Brehan said the grandeur of Sol Duc Hot Springs Resort was “simply amazing” considering it was built in 1912.
“This was once a fancy place. It had hot and cold water and telephones in each room, which some of the fanciest hotels in Seattle didn’t have at the time,” he said. “They used about two million board-feet of lumber to construct the resort, which would build about 670 standard-size houses today. No expense was spared in creating this luxurious getaway.”
He said the popularity of the healing properties of the hot springs drew people to the resort from across the country and from as far away as Europe.
Another resort establishment story that fascinated Brehan was that of Qui Si Sana Health and Biological Institution, which was located along the banks of Lake Crescent, where Camp David Jr. is today.
“Louis Dechmann, a self-proclaimed physician and biologist, founded Qui Si Sana, a naturopathic facility, in about 1912,” Brehan said. “The resort attracted clients, many of them women, with a regimen of hydrotherapy and careful diet. Old Dechmann would greet guests by handing them an ax to cut wood, saying that it was good exercise. I should open a resort like that. I have plenty of chores around the house.”
Dechmann was described as eccentric by many, but the popularity of the resort continued until about 1917, when he became involved in a dispute with a neighbor over water rights.
Dechmann lost that battle and began fighting another, unrelated one — he was accused by local residents and Seattle authorities of having pro-German sympathies.
Dechmann sold the resort and moved back to Seattle.
“He sounds like quite the character,” Brehan said. “It is definitely one of the more interesting stories I have ran across while researching my postcards.”
Brehan said his presentation will be interesting to anyone who has an interest in local history.
“And it will be pretty informal,” he said. “I will show images of the postcards, talk a little bit about the history of the image and answer questions. I look forward to learning a few things from the audience as well because, even though I have lived here 37 years, I am still considered a newbie by the old-timers.”

----

## [Task list]
1. In the resort history passage, what did Dechmann hand guests when he greeted them?
2. Carry on with the resort history passage from its last sentence.
The listing after this point is separate material, unrelated to the resort history passage.

## [Collected material]
----

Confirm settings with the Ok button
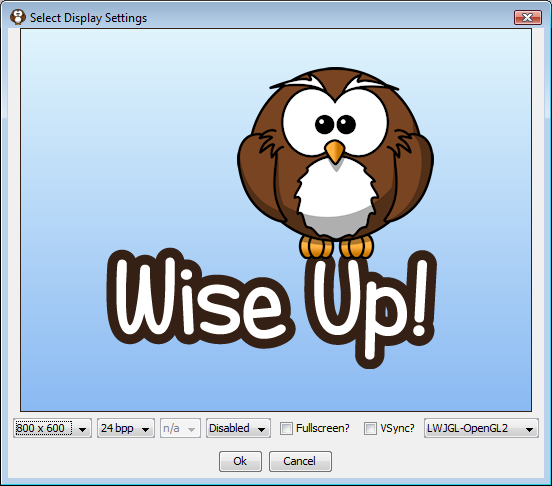552x486 pixels. tap(240, 461)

----

## [Written answers]
1. An ax for cutting wood.

2.
For more information about the presentation, phone the Museum & Arts Center at 360-683-8110.
About the resorts:
SOL DUC HOT SPRINGS RESORT
Sol Duc Hot Springs Resort was once a place for the rich and famous to relax and partake in the “healing waters” of the hot springs.
The elaborate resort, built by timber baron Michael Earles, opened in May 1912. Earles credited the warm mineral waters at Sol Duc for curing a fatal illness he was suffering from.
He spent more than a half-million dollars building the 165-room four-star hotel, a three-story 100-bed sanatorium, a large bathhouse, a gymnasium, tennis courts, croquet grounds, golf links and, of course, pools for soaking in the hot springs.
The resort attracted thousands of visitors from as far away as Europe before a fire destroyed most of the complex in 1916.
New lodging facilities were built in subsequent years, which has been a concession of Olympic National Park since 1966, but none matched Earles’ short-lived vacation paradise.
OLYMPIC HOT SPRINGS RESORT
Olympic Hot Springs Resort was once a popular family vacation destination.
The hot springs, like Sol Duc Hot Springs, had been used by local tribes for thousands of years, but was said to be officially discovered by Andrew Jacobson in 1892.
In 1907, the springs were rediscovered by Thomas Farrell, Charles Anderson and William Everett during a hunting excursion.
Everett and his wife built a cabin and a bathhouse.
By 1924, when Harry Schoeffel and his wife, Jeanette, took over management of the property, it was a full-service resort.
The U.S. Forest Service soon built a road to the resort and it became a very popular vacation destination by the 1930s.
A resort existed in the area until 1966, when the lease expired.
Today, Olympic Hot Springs consists of 21 seeps located in a bank on Boulder Creek, a tributary of the Elwha River.
The impounded pools often fail water quality standards for public bathing.